EXERCISE REQUIREMENTS:
a. Decide whether each statement agrees with the review of Bright Air, answering yes or no and quoting the deciding words: (i) Bright Air is the first of Maitland's novels with a local setting; (ii) Lucy Corcoran dies in a climbing accident in New Zealand; (iii) the six friends at the center of the novel are from Melbourne.
b. Extend the review of Bright Air, picking up after its final sentence.

TEXT UNDER STUDY:
== Segment start ==

The Monthly | Noted | August 2008 | Add a Comment

Bright Air is Barry Maitland's tenth novel and the first with a local setting. His earlier novels, all police procedurals, feature Detective Chief Inspector David Brock, worldly wise and edging towards retirement, and his aspiring assistant, Detective Sergeant Kathy Kolla, working with the Serious Crime Branch at Scotland Yard. This may sound deeply clichéd, but Maitland disarms criticism with his sparkling writing, penetrating psychological insights and powerful story-lines. Each novel deals with a particular milieu: stamp forgery, international architecture, health farms, shopping malls, genome research, Caribbean gang wars, the art world.

In Bright Air, Maitland takes a new direction: his subject is the relationship of six friends from Sydney, all flawed characters, and their intense, even fanatical commitment to mountaineering - pushing themselves, and each other, to the limit. Lucy Corcoran dies in a climbing accident on Lord Howe Island; two young men suffer fatal injuries in New Zealand. It is an exciting story, with outstanding descriptions of the terrors of mountaineering. Maitland also ruminates about risk and contingency, and there are curious parallels with Tim Winton's Breath in the exploration of extreme demands on physical and moral courage.

== Segment end ==

EXERCISE DATA:
== Segment start ==

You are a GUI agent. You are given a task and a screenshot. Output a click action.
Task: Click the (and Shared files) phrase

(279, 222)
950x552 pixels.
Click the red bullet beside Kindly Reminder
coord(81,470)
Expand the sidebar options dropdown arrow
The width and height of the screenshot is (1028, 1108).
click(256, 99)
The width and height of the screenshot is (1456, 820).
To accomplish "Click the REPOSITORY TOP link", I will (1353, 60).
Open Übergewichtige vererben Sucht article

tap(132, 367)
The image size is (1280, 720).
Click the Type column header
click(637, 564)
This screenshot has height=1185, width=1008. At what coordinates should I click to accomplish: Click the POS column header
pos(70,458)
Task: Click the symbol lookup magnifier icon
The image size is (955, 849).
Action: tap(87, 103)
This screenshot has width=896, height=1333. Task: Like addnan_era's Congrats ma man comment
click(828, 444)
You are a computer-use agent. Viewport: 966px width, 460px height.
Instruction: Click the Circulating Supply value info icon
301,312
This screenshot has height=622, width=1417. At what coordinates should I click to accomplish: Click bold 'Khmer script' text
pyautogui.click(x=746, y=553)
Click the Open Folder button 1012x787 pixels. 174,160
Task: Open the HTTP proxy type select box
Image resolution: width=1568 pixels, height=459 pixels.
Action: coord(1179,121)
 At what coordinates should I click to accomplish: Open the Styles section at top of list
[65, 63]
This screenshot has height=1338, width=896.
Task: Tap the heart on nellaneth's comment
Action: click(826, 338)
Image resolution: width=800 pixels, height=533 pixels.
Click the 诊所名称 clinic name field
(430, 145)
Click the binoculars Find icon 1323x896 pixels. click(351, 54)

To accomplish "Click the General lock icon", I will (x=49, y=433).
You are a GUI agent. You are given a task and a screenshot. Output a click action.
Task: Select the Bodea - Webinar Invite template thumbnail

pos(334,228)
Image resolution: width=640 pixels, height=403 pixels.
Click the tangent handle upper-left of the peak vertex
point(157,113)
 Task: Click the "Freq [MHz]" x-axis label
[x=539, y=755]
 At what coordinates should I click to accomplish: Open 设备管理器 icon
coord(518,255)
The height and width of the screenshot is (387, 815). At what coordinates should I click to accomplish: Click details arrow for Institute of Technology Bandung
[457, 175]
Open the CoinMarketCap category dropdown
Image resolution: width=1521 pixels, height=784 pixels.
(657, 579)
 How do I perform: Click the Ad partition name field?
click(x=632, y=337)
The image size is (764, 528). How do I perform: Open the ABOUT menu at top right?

== Segment end ==

PER-TASK ANSWERS:
a.
(i) Yes: "Bright Air is Barry Maitland's tenth novel and the first with a local setting."
(ii) No: "Lucy Corcoran dies in a climbing accident on Lord Howe Island; two young men suffer fatal injuries in New Zealand."
(iii) No: "his subject is the relationship of six friends from Sydney"

b.
Unlike the Brock-Kolla series, Bright Air has a first-person narrator, Josh Ambler, one of the friends. The book's structure places him in a variety of roles - failed lover, failed banker, failed mountaineer and de-facto investigator of Lucy's death - but he is not interesting enough to succeed on all counts. He is observer, commentator and participant, and this weakens the book's impact. Marcus Fenn, arch manipulator and whited sepulchre, a guru for the ill-fated six, lives in a Walter Burley Griffin house in Castlecrag; he is overdrawn and his enthusiasm for Rudolf Steiner seems curiously dated. Maitland's dialogue is strong, though, and he makes Lord Howe and its surrounding islets irresistibly attractive. (The island's tourist industry should build a monument to him.) I learned more about climbing than I would have thought possible. He is also very knowledgeable about birds.

Georges Simenon and Graham Greene both wrote in two genres: Simenon, with his ‘policiers' and short, disturbing psychological novels; and  Greene, with his ‘entertainments' and serious novels about torment and belief. With this exploration of inner conflicts in a challenging environment, Maitland, one of Australia's leading crime writers, heralds his own pursuit of a second genre.